start Source

CARACAS, Venezuela (AP) — Venezuelan President Nicolas Maduro said Saturday that a police manhunt was underway for Leopoldo Lopez, the hard-line opposition leader behind anti-government demonstrations that ended with three deaths.

The socialist president's announcement came amid dueling pro-government and student-led opposition demonstrations held in different parts of the capital, Caracas.

Lopez "ordered all these violent kids, which he trained, to destroy the prosecutor's office and half of Caracas and then goes into hiding," Maduro told thousands of supporters at a rally to denounce what he called a U.S.-backed, "fascist" plot to oust him from power. "Turn yourself in coward."

U.S. officials have denied plotting to oust Maduro, and on Saturday Secretary of State John Kerry expressed concern over the rising tensions and violence surrounding the protests.

end Source
start Dataset rows

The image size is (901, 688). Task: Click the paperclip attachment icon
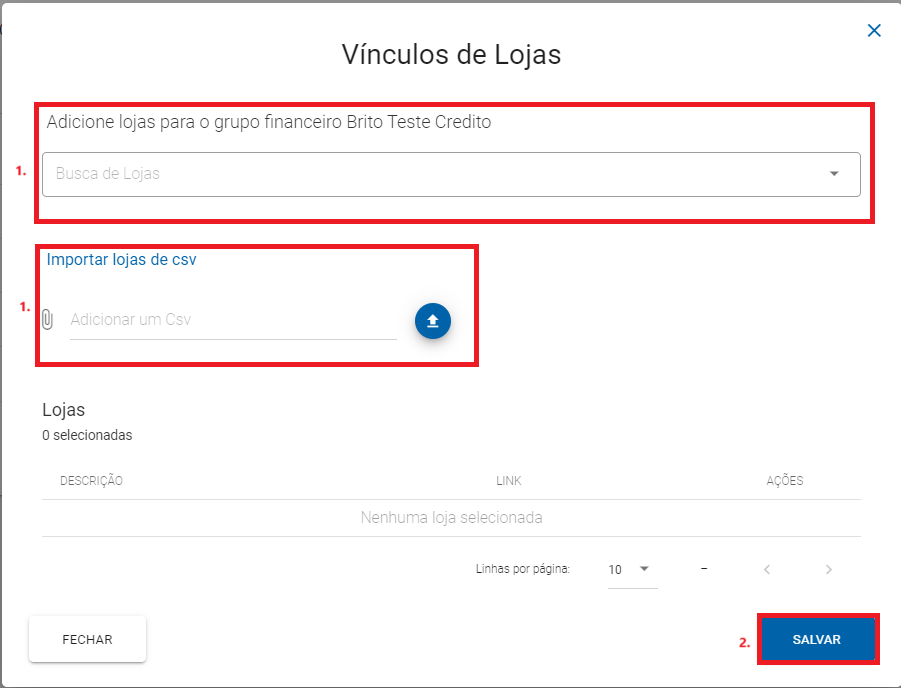click(x=47, y=321)
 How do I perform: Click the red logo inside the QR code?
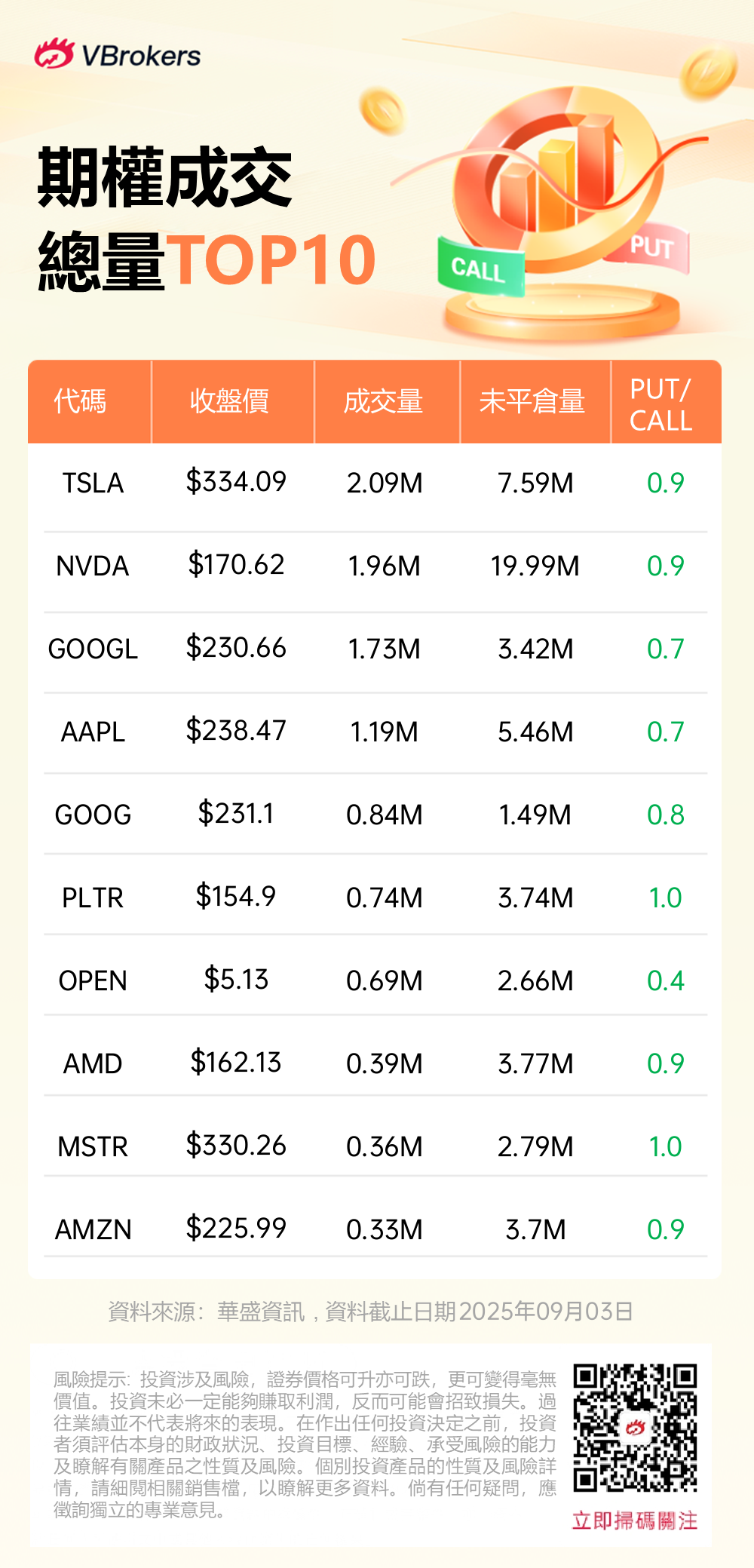tap(635, 1427)
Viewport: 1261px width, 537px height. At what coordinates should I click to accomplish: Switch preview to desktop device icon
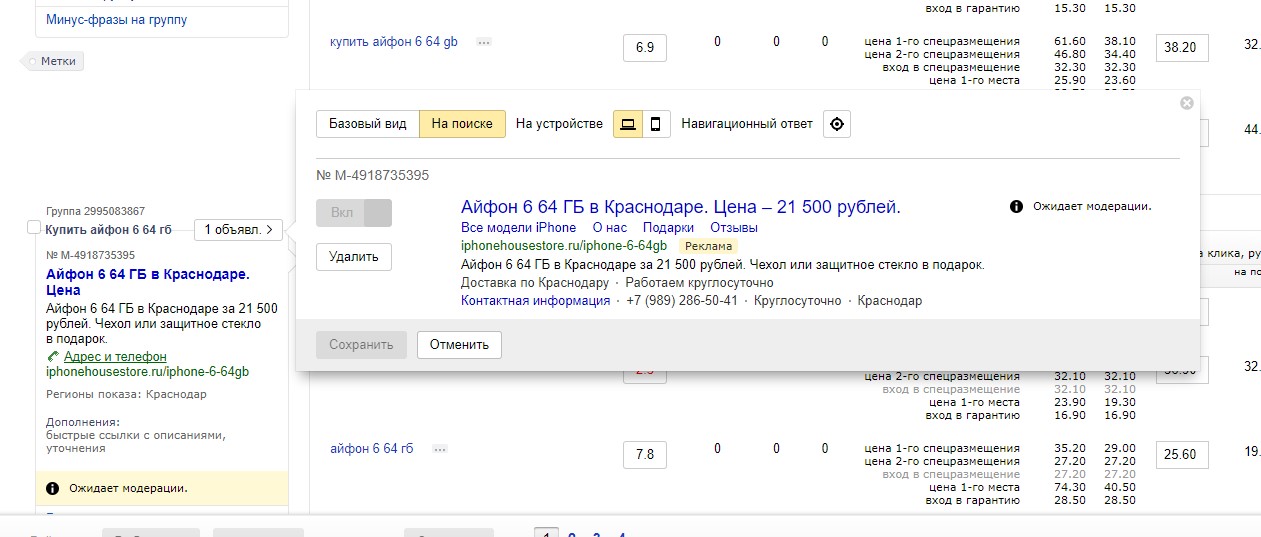pos(628,124)

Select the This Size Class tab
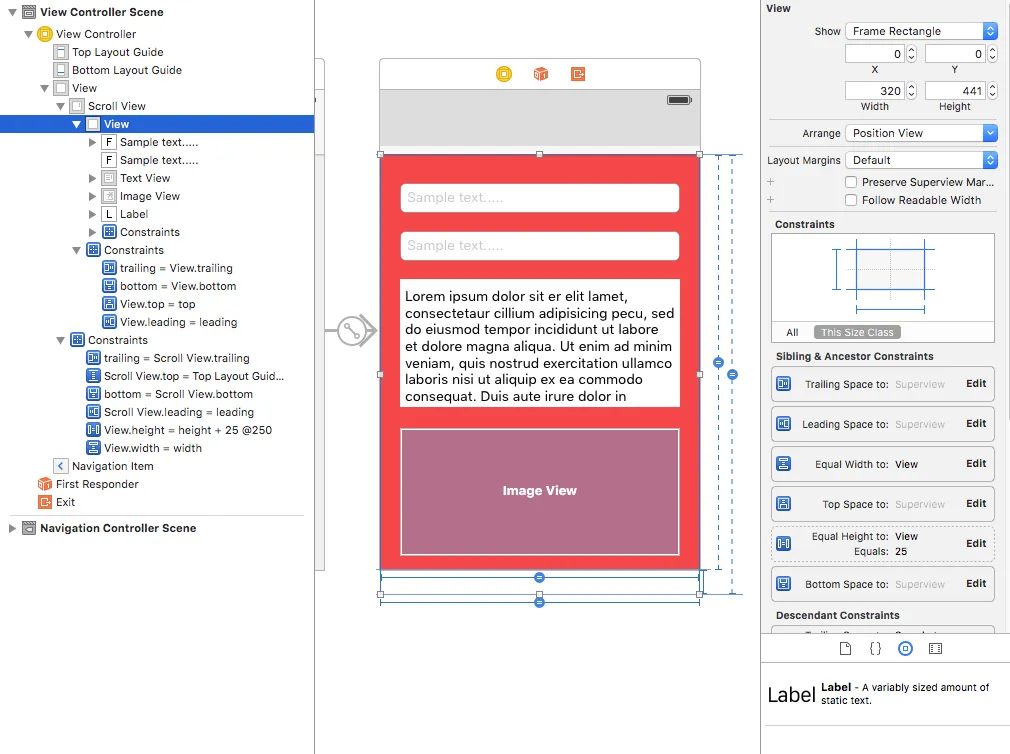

end Dataset rows

Problem to work on: In the article about Venezuela, which U.S. official expressed concern over the rising tensions and violence surrounding the protests?

The result: Secretary of State John Kerry